‘Batman v Superman: Dawn of Justice’ a beautiful mess
I’m going to do something in this review that will probably piss off a lot of DC Comics fans: I’m going to compare Batman v Superman: Dawn of Justice to Star Wars Episode III: Revenge of the Sith—and I don’t necessarily mean that as a diss. (Let’s not forget that Sith was really the only semi-decent entry in the prequel trilogy.) I just mean that both films left me with a similar reaction because both had really fantastic or iconic moments peppered into an otherwise boring and convoluted story. In fairness, both movies also took on the monumental task of bringing a highly anticipated cinematic vision to screen, and there was almost no way to live up to expectations. Still, those shining moments give you a glimpse of how great a movie could be if it didn’t have to spend so much time wading around in muddy storylines.
Dawn of Justice sees Bruce Wayne (Ben Affleck) and Superman (Henry Cavill) a few years after the almost total destruction of Metropolis in Man of Steel. The nation is rebuilding and adjusting to the reality that humans are not the only intelligent species in the universe, let alone the strongest or most powerful. Superman has elevated from Christ-like metaphor to pretty much full-on deity, with millions worshipping him as a hero and others questioning whether it’s right for one person to have so much power. Superman’s facing his age-old dilemma of putting Lois Lane (Amy Adams) above everyone else and potentially causing more damage by insisting on saving her all the time. Meanwhile in Gotham, the Dark Knight is older, more refined, but also more cynical and disenchanted. He doesn’t believe in Superman’s all-powerful good nature, having seen the dark side of humanity and the seemingly never-ending surge of crime.
The two are bound to cross paths at some point, and it just so happens to be at an event thrown by eccentric young billionaire Lex Luthor—who you will probably refer to as Mark Zuckerberg for at least the first fifteen minutes because Jesse Eisenberg isn’t straying too far from that iconic role.
At the same party, a mysterious brunette (Gal Gadot) catches Bruce’s eye and piques his curiosity when she seems to be a step ahead of him at every turn. So we’ve got all our characters together, but we’re not ready to get things started…not by a long shot. Unfortunately, we still have senate hearings, overly topical political controversy, the Superman-Lois love story, and many, many, many dream sequences to fill the 151 minute runtime. See what I mean when I say it’s kind of like Revenge of the Sith?
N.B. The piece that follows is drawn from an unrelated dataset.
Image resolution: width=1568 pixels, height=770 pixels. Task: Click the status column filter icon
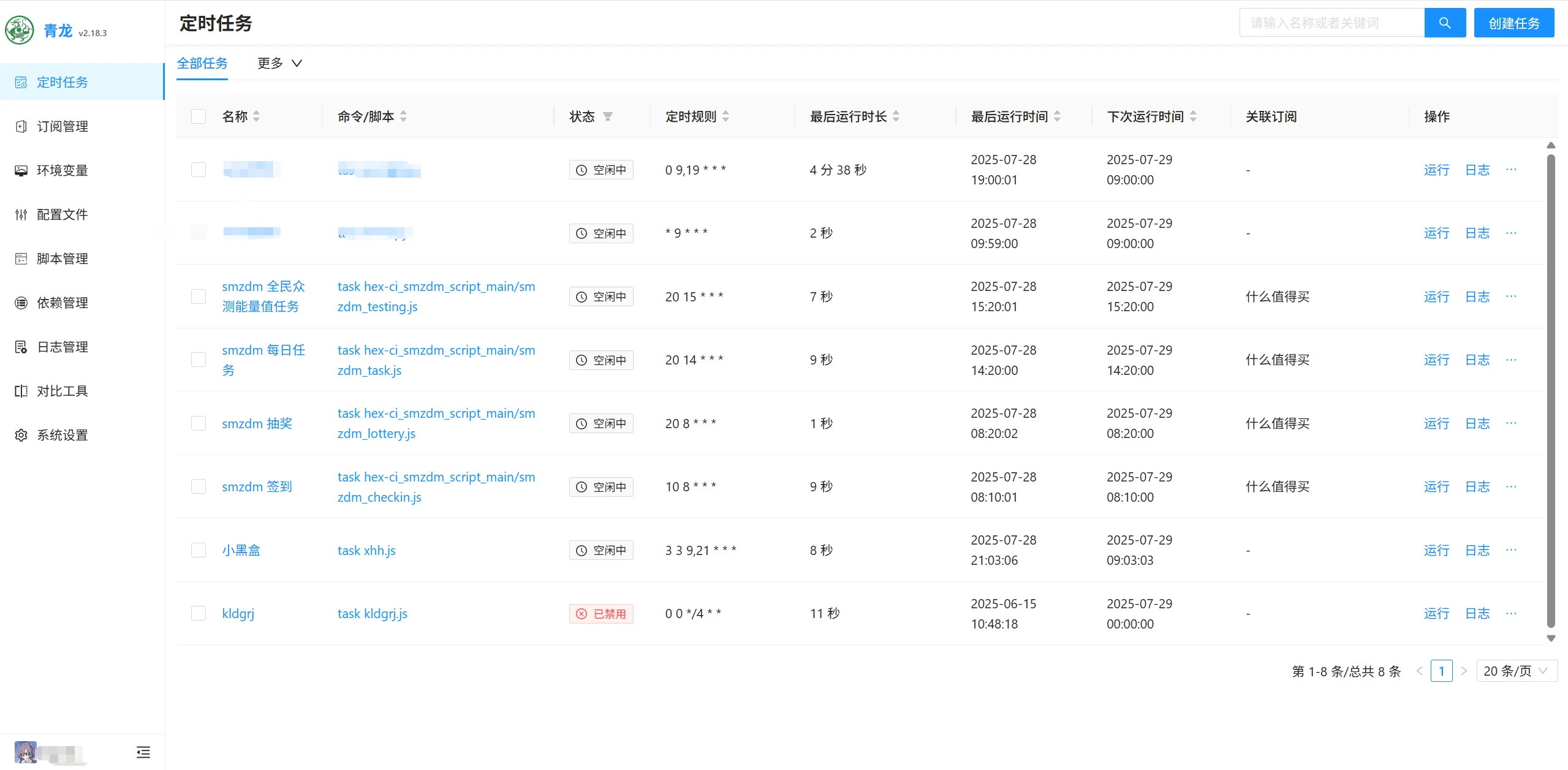(607, 116)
Somehow the end result is a movie whose plot feels simultaneously wafer thin and bloated with completely unnecessary scenes or characters. A lot of people will find themselves fidgeting in their seats by the time we finally get to the epic final battle. Everything from the inclusion of Senator Finch (Holly Hunter) to Perry (Lawrence Fishbrune) bitching about the sports section to Superman dreaming about getting advice from his dad (Kevin Costner) to a shootout in an African desert to Lex’s plan itself feels more like a draft than a final version, like someone said, “Shit! We’re already almost an hour into this thing and we still haven’t gotten to the part where they fight. Let’s just figure all that out later.” Unfortunately, this leaves us with way too many stories that don’t seem to go anywhere and scenes that are supposed to carry larger allegorical meaning but end up way too obvious.
The Superman-Jesus metaphors practically club you over the head—at one point there’s even a Kryptonite Spear of Destiny—but it feels like they’re only brought up when the movie suddenly needs to have a “heavy” moment. And honestly, I get it. Superman movies are obligated to lay some religious undertones on us just like Batman movies have to rehash how his parents died no matter how many times we’ve seen it, but you have to earn these moments through a plot, not just stick them in when it feels like you’ve strayed too far from your central story.
Now yes, I did have several major complaints about this movie, but it wasn’t all bad. Zack Snyder has proven to be the king of style over substance, so even the more boring scenes were visually interesting. It succeeded in giving Superman a depth that has been lacking in previous films without getting too cheesy. Affleck also silenced all the outraged fanboys who nearly revolted when he was cast as Batman, giving us a realistically hardened crime fighter who is more of a detective than the growly ass-kicker you might expect. While I like Eisenberg, I just couldn’t connect with Lex. There were a few times when his brand of crazy was fittingly menacing, but for the most part, I just kept wondering how this character orchestrated any of his more-confusing-than-dastardly schemes. The biggest surprise was that we got a very badass Wonder Woman who will be fun to watch in future installments.
If anything, the little teasers from the other members of the Justice League—including my beloved Jason Momoa as Aquaman—were a win, making me genuinely interested in seeing their individual films, no matter how tacked-on the cameos felt. When each character briefly appeared, I wanted to pause our current story and watch theirs instead. Dawn of Justice could have given us a solid story that felt satisfying while still leaving room open for the future cinematic universe…that is, if it wasn’t busy wading through such a muddy plot in the first place.